**WHAT THE TASK REQUIRES:** Of the entries that follow, how many lines hold the word "computer"? Reply with the number only.

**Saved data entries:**
• • • • • • •

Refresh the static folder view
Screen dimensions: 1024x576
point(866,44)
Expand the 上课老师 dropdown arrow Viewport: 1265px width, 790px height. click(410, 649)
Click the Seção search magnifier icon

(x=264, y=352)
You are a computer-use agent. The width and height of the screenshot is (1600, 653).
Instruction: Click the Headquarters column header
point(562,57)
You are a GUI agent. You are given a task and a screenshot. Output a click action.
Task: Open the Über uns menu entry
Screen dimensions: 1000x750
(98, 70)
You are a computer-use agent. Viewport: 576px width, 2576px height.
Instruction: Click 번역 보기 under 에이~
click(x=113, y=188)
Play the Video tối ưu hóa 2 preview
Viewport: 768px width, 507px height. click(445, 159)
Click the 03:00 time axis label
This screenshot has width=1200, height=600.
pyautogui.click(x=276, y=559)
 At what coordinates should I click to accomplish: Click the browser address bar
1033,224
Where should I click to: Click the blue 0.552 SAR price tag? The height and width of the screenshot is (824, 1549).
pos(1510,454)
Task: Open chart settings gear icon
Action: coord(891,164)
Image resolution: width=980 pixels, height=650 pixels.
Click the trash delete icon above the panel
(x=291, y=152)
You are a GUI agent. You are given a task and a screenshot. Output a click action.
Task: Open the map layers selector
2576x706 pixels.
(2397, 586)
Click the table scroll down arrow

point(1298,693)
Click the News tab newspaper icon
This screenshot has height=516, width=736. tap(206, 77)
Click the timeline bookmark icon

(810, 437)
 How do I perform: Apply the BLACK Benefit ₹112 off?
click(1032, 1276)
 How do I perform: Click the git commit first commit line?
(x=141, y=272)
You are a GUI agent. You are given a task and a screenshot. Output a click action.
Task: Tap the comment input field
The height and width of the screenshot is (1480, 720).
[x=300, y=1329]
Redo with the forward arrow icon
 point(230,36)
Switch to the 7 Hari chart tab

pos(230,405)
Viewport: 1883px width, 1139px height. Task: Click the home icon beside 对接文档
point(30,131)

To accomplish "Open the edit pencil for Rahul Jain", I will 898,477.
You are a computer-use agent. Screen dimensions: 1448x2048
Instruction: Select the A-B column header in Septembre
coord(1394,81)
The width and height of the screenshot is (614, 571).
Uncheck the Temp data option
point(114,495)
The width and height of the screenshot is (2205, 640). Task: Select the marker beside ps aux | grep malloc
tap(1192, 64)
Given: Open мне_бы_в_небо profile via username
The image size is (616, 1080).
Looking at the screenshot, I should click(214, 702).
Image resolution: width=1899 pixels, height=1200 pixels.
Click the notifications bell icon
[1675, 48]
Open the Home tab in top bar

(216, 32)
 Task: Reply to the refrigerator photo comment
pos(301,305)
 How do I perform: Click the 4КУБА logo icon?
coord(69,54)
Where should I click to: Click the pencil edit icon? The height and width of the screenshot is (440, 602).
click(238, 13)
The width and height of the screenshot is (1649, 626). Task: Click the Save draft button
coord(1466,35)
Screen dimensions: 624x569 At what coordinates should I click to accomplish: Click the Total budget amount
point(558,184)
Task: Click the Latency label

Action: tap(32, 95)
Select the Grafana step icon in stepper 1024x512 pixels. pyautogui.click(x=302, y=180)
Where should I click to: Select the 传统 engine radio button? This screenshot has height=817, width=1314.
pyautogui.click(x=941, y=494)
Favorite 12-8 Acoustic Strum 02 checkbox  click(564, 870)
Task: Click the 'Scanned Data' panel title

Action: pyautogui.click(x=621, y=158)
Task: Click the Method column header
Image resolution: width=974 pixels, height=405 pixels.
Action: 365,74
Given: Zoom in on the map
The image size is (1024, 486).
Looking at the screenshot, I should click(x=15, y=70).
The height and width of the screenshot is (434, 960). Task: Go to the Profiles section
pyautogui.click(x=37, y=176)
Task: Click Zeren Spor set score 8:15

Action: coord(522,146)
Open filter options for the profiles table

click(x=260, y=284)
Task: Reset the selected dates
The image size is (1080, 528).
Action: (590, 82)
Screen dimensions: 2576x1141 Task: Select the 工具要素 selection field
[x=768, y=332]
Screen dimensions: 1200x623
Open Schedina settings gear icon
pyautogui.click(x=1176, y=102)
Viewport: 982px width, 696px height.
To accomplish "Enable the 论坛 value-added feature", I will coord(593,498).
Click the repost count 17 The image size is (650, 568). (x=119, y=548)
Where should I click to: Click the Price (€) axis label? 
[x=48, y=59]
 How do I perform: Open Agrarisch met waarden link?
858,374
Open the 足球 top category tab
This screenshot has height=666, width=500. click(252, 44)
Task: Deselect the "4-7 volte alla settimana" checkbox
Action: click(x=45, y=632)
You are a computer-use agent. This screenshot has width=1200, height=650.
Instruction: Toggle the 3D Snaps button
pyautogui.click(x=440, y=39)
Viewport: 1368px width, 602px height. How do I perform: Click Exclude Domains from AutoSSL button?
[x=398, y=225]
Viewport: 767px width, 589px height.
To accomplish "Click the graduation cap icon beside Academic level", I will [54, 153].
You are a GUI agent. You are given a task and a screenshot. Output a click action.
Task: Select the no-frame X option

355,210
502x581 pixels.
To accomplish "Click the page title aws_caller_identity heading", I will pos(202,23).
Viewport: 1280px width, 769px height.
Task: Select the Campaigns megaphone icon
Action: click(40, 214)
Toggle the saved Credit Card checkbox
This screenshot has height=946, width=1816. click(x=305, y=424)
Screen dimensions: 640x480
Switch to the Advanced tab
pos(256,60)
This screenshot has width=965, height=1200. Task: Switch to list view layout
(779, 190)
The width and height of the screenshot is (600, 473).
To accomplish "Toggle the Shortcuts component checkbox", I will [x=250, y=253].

• • • • • • •

**SOLUTION TO THIS EXERCISE:** 4